> The records

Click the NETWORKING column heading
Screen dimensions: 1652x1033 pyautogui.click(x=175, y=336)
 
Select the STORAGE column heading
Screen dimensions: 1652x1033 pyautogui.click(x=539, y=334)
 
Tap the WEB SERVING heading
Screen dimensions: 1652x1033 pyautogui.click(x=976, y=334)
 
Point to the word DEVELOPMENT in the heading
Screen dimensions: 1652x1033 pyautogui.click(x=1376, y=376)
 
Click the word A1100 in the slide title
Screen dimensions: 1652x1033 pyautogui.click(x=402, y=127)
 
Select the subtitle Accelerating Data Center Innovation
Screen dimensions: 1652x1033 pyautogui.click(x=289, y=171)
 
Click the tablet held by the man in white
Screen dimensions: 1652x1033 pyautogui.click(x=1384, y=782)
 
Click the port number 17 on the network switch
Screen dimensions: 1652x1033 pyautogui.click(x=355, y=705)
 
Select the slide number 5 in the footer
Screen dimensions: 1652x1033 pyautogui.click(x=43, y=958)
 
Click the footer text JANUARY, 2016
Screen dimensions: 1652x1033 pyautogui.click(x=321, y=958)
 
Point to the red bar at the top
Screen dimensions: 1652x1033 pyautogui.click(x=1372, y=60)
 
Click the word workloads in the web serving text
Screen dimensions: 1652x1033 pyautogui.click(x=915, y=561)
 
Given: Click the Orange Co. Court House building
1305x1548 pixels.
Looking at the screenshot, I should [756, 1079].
---
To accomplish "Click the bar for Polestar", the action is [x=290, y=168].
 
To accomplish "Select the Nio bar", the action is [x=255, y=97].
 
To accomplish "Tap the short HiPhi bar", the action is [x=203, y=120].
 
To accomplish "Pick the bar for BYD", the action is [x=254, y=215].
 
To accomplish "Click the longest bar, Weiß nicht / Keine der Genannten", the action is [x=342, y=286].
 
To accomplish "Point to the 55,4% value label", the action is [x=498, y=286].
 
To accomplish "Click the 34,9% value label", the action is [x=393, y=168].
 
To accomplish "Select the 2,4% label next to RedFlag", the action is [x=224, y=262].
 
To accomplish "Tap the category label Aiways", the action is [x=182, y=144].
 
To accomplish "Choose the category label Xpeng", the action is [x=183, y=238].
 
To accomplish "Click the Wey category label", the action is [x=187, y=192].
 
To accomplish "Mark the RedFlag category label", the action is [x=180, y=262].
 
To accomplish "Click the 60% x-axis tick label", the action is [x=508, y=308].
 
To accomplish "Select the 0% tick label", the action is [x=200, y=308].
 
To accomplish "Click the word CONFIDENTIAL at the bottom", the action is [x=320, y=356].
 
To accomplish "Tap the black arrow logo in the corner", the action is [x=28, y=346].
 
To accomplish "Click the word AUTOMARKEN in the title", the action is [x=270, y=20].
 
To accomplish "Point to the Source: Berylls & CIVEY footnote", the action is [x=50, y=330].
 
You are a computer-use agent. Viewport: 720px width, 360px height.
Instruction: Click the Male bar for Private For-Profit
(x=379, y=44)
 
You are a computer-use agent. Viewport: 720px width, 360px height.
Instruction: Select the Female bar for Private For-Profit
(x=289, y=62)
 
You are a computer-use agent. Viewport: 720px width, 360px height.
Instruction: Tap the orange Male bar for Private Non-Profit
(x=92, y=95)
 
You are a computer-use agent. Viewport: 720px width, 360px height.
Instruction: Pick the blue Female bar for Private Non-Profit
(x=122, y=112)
...
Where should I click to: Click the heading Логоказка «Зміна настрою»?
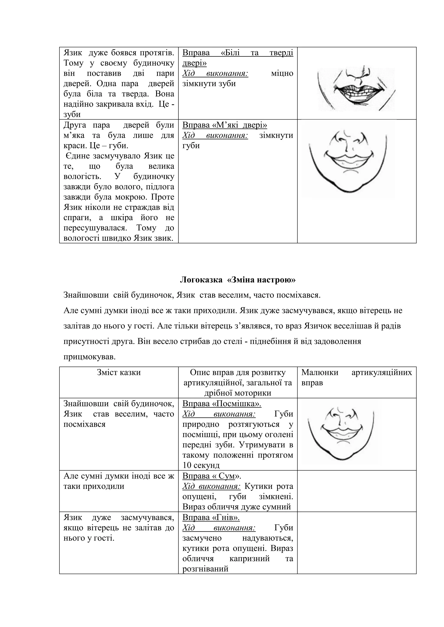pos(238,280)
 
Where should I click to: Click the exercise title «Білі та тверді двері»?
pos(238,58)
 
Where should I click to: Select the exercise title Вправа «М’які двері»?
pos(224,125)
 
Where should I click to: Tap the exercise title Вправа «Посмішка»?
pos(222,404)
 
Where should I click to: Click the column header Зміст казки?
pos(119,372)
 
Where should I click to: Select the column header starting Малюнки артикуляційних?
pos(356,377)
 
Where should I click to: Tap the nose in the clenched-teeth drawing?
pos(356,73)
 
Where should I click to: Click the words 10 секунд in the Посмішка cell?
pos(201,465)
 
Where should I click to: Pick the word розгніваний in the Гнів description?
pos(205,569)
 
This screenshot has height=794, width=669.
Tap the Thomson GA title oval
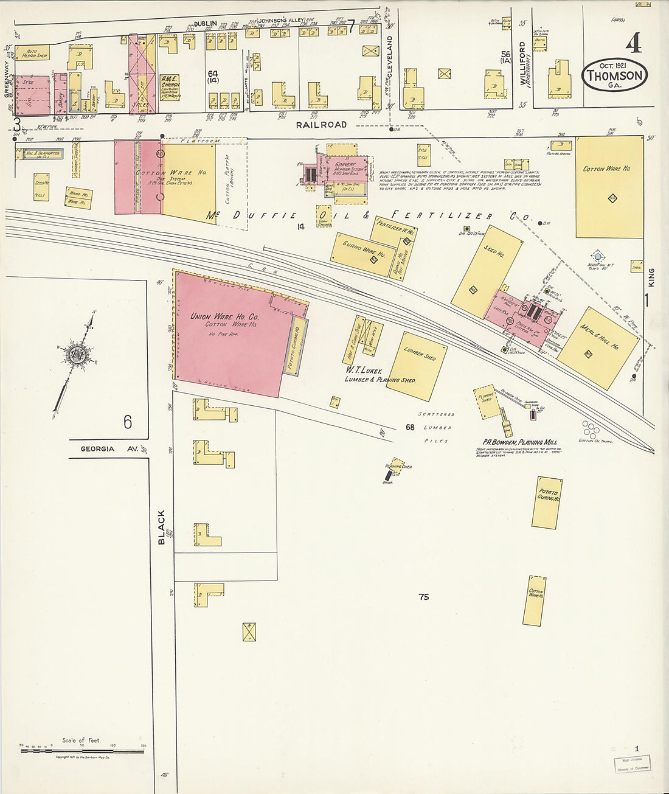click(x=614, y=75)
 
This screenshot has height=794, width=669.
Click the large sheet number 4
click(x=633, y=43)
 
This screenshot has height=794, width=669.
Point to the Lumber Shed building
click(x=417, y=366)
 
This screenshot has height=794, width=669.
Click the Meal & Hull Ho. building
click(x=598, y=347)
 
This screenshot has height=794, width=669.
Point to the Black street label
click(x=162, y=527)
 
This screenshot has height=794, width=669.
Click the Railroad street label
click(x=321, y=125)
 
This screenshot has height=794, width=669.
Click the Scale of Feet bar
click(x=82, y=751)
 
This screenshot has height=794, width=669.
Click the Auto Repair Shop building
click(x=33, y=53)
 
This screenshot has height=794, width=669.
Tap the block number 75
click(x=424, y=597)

> Exercise brief
Please copy out verbatim the lines of the records above, from the line holding "Click the word workloads" through the line holding "Looking at the", inclusive.

> Exercise response
Click the word workloads in the web serving text
Screen dimensions: 1652x1033 pyautogui.click(x=915, y=561)
 
Given: Click the Orange Co. Court House building
1305x1548 pixels.
Looking at the screenshot, I should [756, 1079].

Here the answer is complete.